By this time, it was becoming clear that the GT40 roadsters were largely a failed experiment. Any gains from weight savings were offset by increased chassis flex and aerodynamic drag, and following Sebring, plans were made to have Holman and Moody rebody Big Ed as a coupe. The idea didn’t last long, and a month after its 1966 Sebring victory, chassis GT/110 was being cannibalized for parts on a regular basis.
This death of 1,000 cuts carried on until 1970, when it became clear that U.S. Customs wasn’t going to forget about the importation of chassis GT/110. Brought in on a temporary import bond, long since expired, Shelby had but two choices: pay the import duty plus late fees, or scrap the car. He opted for the latter, ordering the car cut up ahead of the Customs inspector’s visit.
Big Ed even starred in a 1967 Autolite spark plug ad.
This proved to be a violation of the rules, as vehicles in questions had to be destroyed in the presence of a Customs inspector. With no other options, Shelby ordered the car to be tack welded back together, then cut apart under the watchful eye of the government inspector. Rumor is the chassis was buried on land that later gave rise to an apartment building.
As for the other Ford GT40 roadsters, chassis GT/108 was the prototype, and never raced in period. Perhaps the most original example, it sold at a 2014 RM Sotheby’s auction for $6.93 million.
Chassis GT/109, the sister car to 108, was prepared for the 1965 running of the 24 Hours of Le Mans by Shelby American, and during the race it was driven by Maurice Trintignant and Guy Ligier to a DNF. Later used to develop the J Car, GT/109 was purchased by Dean Jeffries, who undertook a lengthy restoration of the car. It was acquired by its current owner in 2013.
Chassis GT/111 was raced at the Le Mans trials in 1965, then at the 1965 Targa Florio, where it was driven by Bob Bondurant and Sir John Whitmore. Crashed during the race by Bondurant, the car was returned to Ford Advanced Vehicles where it was used as a parts car until later being scrapped. In 2006, its bisected frame was found in a London warehouse, and the car has subsequently been restored.

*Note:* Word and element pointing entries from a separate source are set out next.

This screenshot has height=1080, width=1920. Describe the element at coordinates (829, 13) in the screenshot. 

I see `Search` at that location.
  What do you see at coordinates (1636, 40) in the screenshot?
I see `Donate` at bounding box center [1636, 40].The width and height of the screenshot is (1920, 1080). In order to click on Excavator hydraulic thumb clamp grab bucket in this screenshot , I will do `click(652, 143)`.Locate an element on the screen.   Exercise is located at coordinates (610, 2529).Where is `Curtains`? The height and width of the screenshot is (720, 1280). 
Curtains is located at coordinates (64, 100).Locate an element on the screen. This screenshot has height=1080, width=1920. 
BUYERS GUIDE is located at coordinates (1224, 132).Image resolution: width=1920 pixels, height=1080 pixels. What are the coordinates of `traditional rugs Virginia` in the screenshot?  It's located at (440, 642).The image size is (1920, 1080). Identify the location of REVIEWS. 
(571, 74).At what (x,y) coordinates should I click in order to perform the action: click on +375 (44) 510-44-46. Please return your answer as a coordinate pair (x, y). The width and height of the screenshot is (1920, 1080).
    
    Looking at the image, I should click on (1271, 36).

Chassis GT/112 was raced only once for Ford Advanced Vehicles, at Nürburgring, where it was driven by Dick Attwood and Sir John Whitmore to a DNF. Sold to Brian Sutcliffe, it was campaigned extensively throughout England and France before being sold to Bob Vincent, who continued to race the car in England through June of 1968. Later that year it was purchased by Malcolm Sinclair and converted to road use, and in 1973 it was sold to Ken Senior. As of 2008, GT/112 remains on display in a museum run by Ken’s son in Weybridge, Surrey, England.